Hi Ivan,

Thanks for refactoring[1] this sensitive function.

ArraySupport.java:

Line 33: Please add a period at the end of the sentence.
  I would have added a new sentence instead of mixing functions.

Line 583: Making MAX_ARRAY_SIZE public would make it accessible within java.base module.

Line 592: 'necessary' seems a bit vague. can you be specific.

Line 595-596: Since these are javadoc'd parameters, can you add the assumption that they are  non-negative implied by the asserts.

605: Does the assert growAtleastBy > 0 imply that the caller needs to check for zero or will get undefined behavior?   I don't see a reason to require either atLeast or preferred to be non-zero or to leave the behavior undefined if they are.   The asserts themselves are marginally useful except as documentation since they are inoperative in production builds but take up bytecode.

607-610:  As Peter suggested, would clearer using Math.max and would be intrinsified.

617:  A concern about the utility method throwing the OOM exception vs just returning a sentinel value   is that this utility method will be expensive to use in other situations where the caller does not   want to throw an exception and it buries the exception in a named method that does not clearly have to throw.   On the pro-side, the location of the exception clearly identifies overflow as the cause.

ByteArrayOutputStream:
92: Please add a period at the end of the sentence.

98:  I think you've dropped the normal doubling of the buffer size that comes from old line 115.
  The buffer should be doubling in size, but at least minsize.

PriorityQueue.java is part of JSR 166 and the changes should be done upstream or deferred due to adding a dependency on a JDK 13 API.

Thanks, Roger

[1] http://cr.openjdk.java.net/~igerasim/8223593/00/webrev/index.html


On 05/10/2019 07:06 AM, Pavel Rappo wrote:
On 10 May 2019, at 09:52, Peter Levart <peter.lev...@gmail.com> wrote:

<snip>

Is there a case where returning > MAX_ARRAY_SIZE will not lead to OOME?

If this utility method is meant for re-sizing arrays only (currently it is only 
used for that), then perhaps the method could throw OOME explicitly in this 
case. You already throw OOME for the overflow case, so currently the method is 
not uniform in returning exceptional values (i.e. values that lead to 
exceptions).

Unless you expect some VMs to tolerate arrays as large as Integer.MAX_VALUE ?
I think the proposed behaviour is equivalent to what there is now.
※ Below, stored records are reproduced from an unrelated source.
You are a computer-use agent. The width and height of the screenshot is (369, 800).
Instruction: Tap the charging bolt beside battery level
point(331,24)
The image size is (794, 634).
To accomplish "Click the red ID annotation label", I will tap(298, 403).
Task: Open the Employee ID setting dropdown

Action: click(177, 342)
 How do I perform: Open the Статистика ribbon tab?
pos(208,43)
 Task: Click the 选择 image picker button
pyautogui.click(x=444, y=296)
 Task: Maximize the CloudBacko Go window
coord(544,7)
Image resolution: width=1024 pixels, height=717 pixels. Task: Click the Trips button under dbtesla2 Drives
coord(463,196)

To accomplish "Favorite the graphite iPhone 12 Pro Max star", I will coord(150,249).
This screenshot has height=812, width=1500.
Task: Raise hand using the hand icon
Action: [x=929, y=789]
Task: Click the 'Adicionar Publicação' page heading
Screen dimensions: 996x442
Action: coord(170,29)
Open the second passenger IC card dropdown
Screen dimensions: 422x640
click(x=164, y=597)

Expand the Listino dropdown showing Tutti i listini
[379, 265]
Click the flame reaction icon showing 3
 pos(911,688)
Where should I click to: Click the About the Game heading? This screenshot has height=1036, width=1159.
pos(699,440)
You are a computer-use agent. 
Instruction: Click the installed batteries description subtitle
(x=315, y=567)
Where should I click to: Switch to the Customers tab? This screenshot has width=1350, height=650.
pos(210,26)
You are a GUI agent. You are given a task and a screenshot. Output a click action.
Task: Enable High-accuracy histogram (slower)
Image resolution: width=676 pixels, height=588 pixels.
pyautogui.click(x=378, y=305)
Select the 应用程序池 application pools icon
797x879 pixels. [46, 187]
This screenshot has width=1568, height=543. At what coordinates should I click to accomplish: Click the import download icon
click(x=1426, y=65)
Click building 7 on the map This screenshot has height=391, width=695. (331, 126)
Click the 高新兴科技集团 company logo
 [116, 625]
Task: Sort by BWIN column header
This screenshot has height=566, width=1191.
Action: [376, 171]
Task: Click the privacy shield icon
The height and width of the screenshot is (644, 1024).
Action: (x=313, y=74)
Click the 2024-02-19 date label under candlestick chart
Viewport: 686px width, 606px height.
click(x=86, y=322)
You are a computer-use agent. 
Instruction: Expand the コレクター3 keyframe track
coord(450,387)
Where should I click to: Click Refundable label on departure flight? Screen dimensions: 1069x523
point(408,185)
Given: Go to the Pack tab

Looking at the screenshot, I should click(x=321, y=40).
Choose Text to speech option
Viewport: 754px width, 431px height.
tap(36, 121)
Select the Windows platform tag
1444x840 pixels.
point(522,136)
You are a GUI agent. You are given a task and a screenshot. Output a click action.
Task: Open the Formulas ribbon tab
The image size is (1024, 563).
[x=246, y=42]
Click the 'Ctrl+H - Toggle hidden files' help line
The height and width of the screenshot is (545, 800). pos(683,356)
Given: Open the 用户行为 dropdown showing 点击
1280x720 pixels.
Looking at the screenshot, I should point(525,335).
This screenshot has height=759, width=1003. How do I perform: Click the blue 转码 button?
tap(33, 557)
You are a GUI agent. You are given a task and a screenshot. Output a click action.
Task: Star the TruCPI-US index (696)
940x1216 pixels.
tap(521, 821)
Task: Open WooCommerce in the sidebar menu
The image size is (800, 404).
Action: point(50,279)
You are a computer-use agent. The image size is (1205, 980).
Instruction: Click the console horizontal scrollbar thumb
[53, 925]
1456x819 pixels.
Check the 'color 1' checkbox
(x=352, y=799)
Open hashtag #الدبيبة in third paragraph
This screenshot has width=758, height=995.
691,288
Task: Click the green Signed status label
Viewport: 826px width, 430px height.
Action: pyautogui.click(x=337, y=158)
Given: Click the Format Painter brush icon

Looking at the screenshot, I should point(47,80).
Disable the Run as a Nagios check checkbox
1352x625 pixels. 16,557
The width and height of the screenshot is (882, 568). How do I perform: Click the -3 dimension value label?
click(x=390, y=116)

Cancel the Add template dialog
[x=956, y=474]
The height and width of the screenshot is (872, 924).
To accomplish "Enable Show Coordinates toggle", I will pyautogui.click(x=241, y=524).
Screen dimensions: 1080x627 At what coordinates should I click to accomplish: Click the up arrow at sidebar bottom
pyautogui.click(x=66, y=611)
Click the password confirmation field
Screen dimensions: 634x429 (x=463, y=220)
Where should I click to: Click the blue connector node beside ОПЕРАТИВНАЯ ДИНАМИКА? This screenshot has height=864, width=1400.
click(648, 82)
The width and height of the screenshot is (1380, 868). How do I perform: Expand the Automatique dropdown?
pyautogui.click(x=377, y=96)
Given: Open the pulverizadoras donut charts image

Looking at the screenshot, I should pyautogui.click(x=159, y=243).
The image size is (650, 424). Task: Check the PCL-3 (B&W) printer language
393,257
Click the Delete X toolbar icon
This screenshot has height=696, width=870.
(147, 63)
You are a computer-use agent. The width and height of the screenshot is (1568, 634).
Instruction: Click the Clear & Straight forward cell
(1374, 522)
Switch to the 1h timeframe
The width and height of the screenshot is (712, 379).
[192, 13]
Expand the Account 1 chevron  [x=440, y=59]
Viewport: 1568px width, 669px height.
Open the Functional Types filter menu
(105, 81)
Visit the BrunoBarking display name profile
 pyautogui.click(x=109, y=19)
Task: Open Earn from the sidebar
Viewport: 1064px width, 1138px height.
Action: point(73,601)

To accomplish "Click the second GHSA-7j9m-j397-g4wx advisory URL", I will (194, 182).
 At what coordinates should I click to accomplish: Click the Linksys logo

After all,
it's a refactoring effort and as such *should* result in equivalent behaviour.

If understand you correctly, your question can be answered by answering

     Why there is MAX_ARRAY_SIZE in the first place?

These lines:

  607         int newCapacity = oldCapacity + preferredGrowBy;
  608         if (preferredGrowBy < growAtLeastBy) {
  609             newCapacity = oldCapacity + growAtLeastBy;
  610         }

...could perhaps be more easily grasped as:

int newCapacity = oldCapacity + Math.max(preferredGrowBy, growAtLeastBy);
I'm not an expert here, but if I understood Ivan correctly, the purpose was to
avoid branching. Maybe intrinsified Math.max is superior in both readability and
performance. I simply don't know. If you feel strongly about using it, you could
maybe compare those approaches by benchmarking.